> [WHAT YOU HAVE TO DO] Every line from the one holding "Given: Toggle the" through the last line of the records must be retyped exactly, and no other line or picture may appear in the copy.

──────── LISTED ENTRIES

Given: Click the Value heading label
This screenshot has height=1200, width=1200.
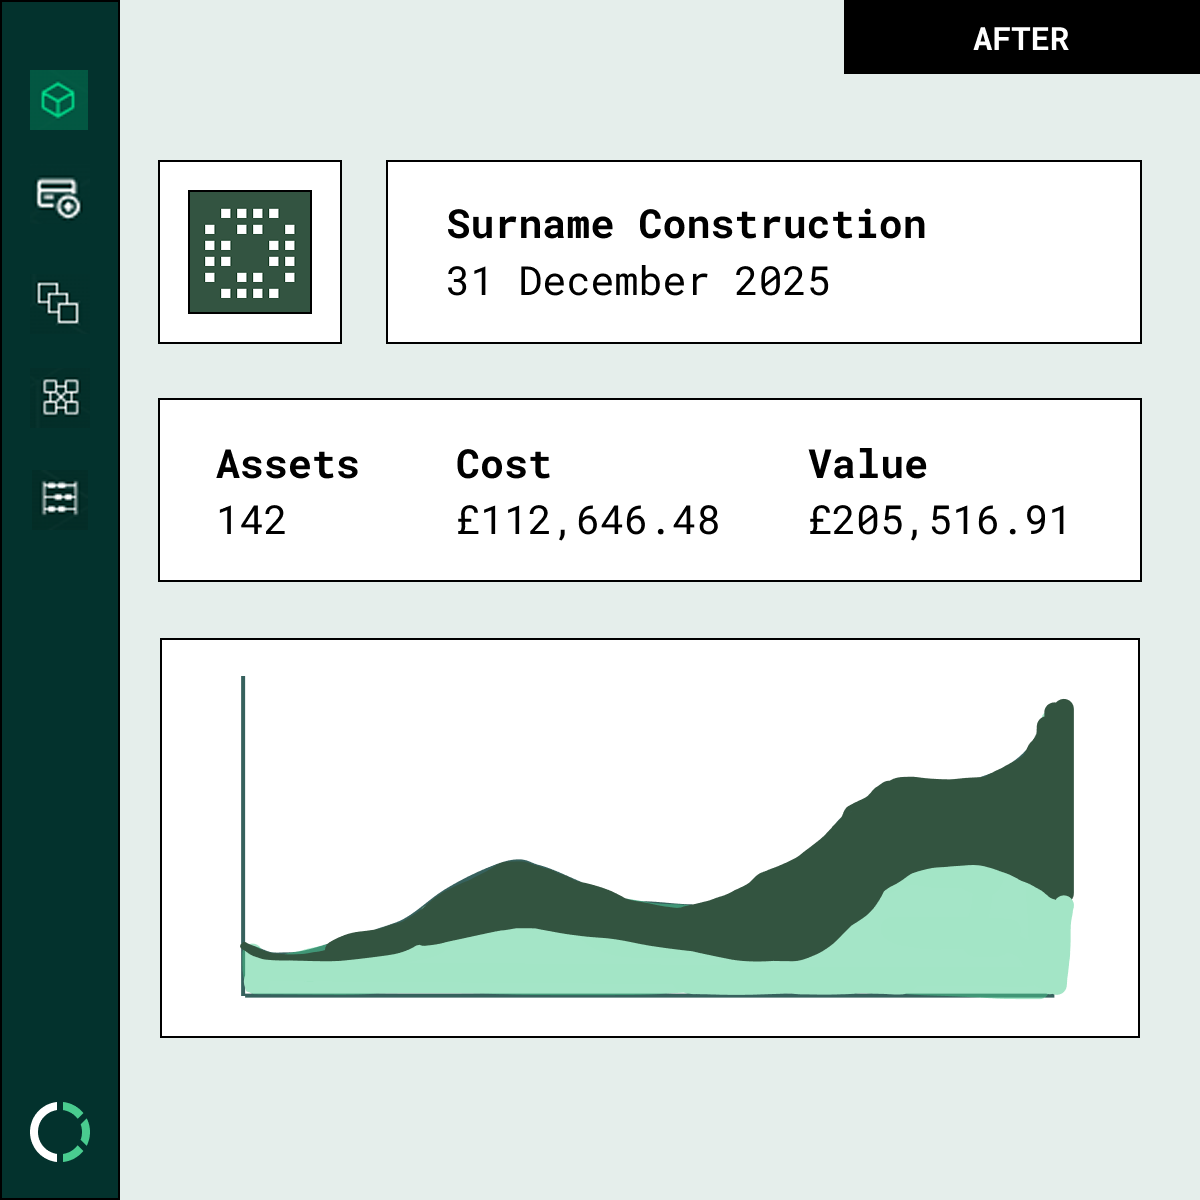Looking at the screenshot, I should [x=867, y=465].
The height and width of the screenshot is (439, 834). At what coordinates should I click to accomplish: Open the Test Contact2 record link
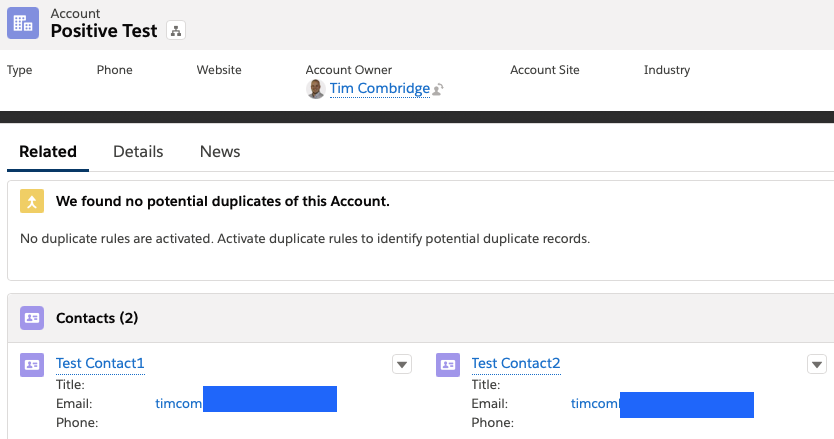(x=516, y=363)
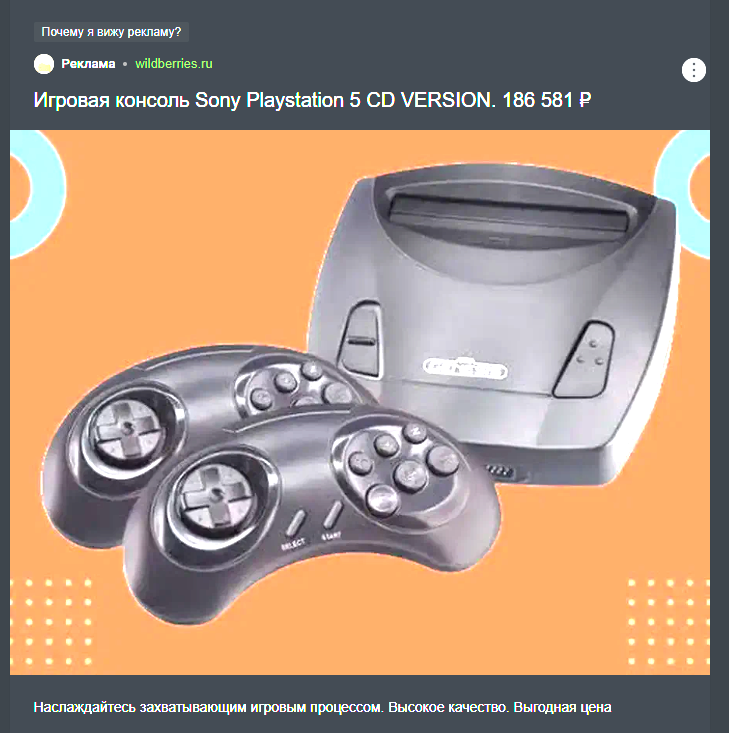Click the "Реклама" label
Screen dimensions: 729x733
pyautogui.click(x=88, y=64)
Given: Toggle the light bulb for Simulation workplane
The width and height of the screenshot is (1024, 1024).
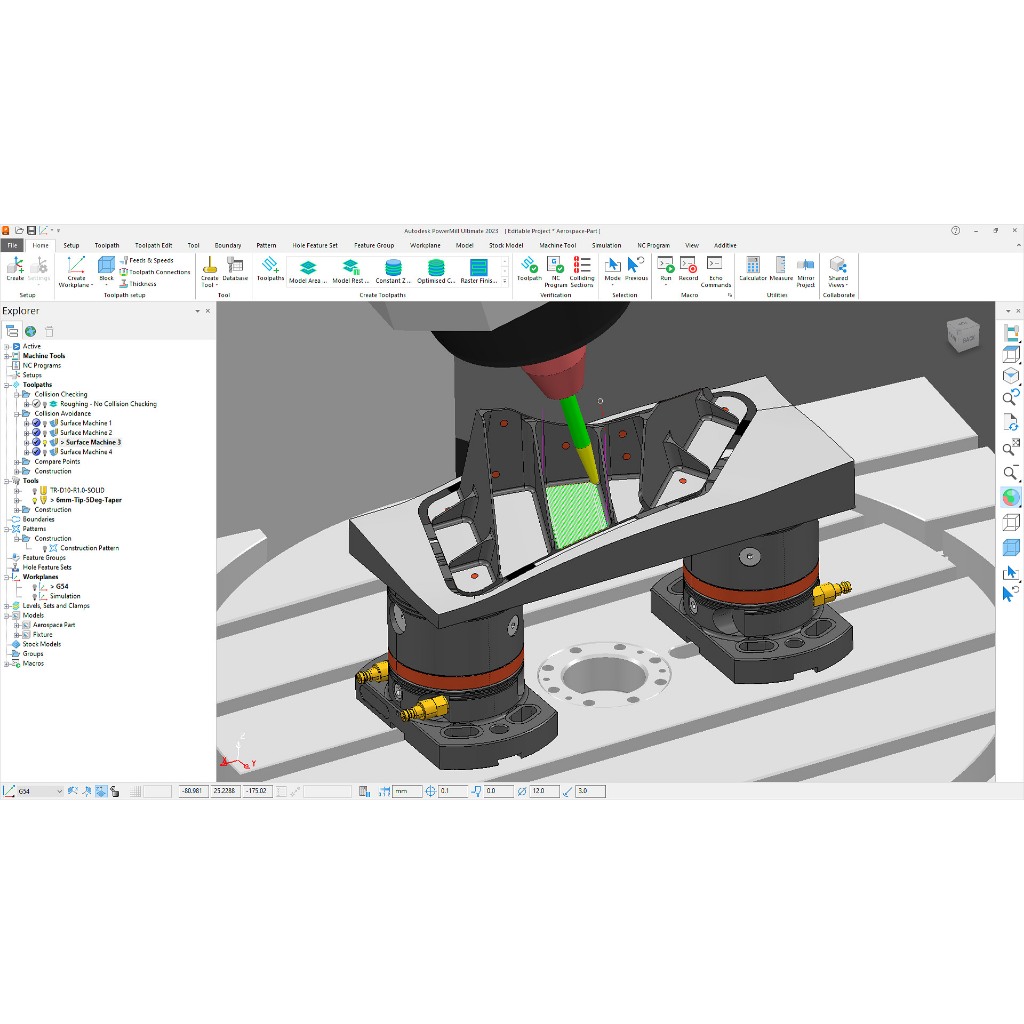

────────────────

> [TASK ANSWER]
Given: Toggle the light bulb for Simulation workplane
The width and height of the screenshot is (1024, 1024).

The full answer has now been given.